John Ioannidis, qui enseigne la médecine à Stanford, pense que les messages délivrés par les institutions sont déformés. Il avance à l’Agence France-Presse que la qualité des preuves fournies dans les études précédentes devrait inciter à en prendre conscience :

« La façon dont les épidémiologistes promeuvent avec ferveur l’existence de bons et mauvais aliments depuis des années nous a détournés de messages plus simples et plus importants, tels que la nécessité de manger avec modération et de ne pas devenir obèses ».

Des risques sur la santé jugés faibles et des preuves qui ne permettent pas de lever les doutes

Les multiples rapports réétudiés par le collectif de chercheurs mettent en avant l’idée selon laquelle la diminution de la consommation de charcuterie et de viande rouge peut réduire le taux de mortalité lié au cancer de 7 décès pour 1 000 individus. Comme le panel de scientifiques juge cette baisse peu significative, il établit que le fait de manger ce type d’aliment ne nuit nullement à la santé. Les compagnies d’assurance santé tiendront-elles compte de cette information ?

Si les spécialistes de Harvard déplorent la manière dont les risques ont été évalués par les auteurs des nouvelles recommandations, ces derniers en rajoutent. Se basant sur une méthode appelée « GRADE », ils indiquent que les preuves censées démontrer un lien entre certaines pathologies chroniques et la consommation de viande demeurent incertaines.

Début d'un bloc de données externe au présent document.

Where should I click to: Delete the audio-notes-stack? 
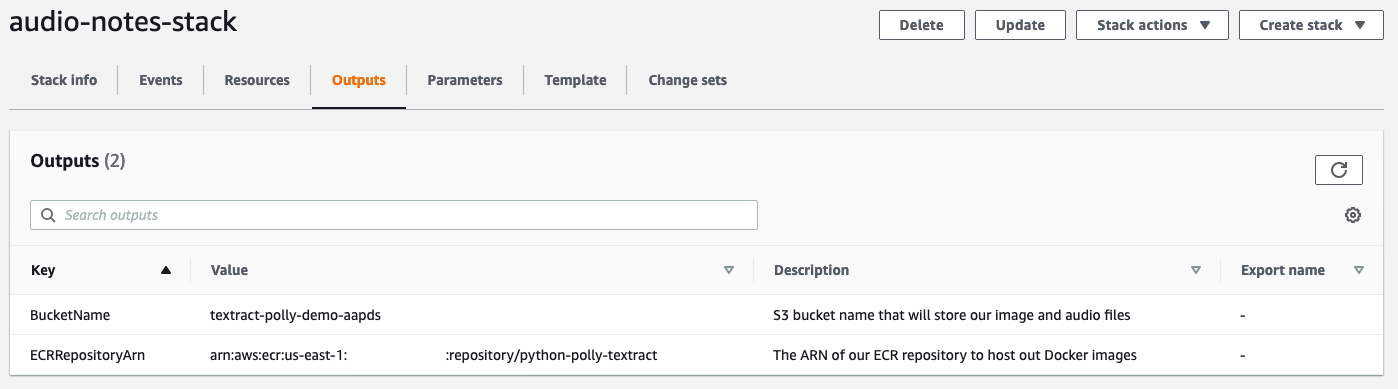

C’est ce qui ressort des articles publiés par l’American College of Physicians dans la revue Annals of Internal Medicine.


Bradley Johnston, qui enseigne à l’université de Dalhousie en tant que professeur associé d’épidémiologie et dirige le groupe NutriRECS, précise que le collectif de scientifiques préfère laisser le choix aux consommateurs :

« Nous livrons aux gens notre meilleure estimation de la vérité, qui est incertaine. Selon leurs propres préférences, ils peuvent décider de réduire ou d’éliminer [la viande et la charcuterie] … Mais notre recommandation est que, pour la plupart des gens, la meilleure approche est de continuer, étant donné la très faible réduction de risques et l’incertitude des preuves ».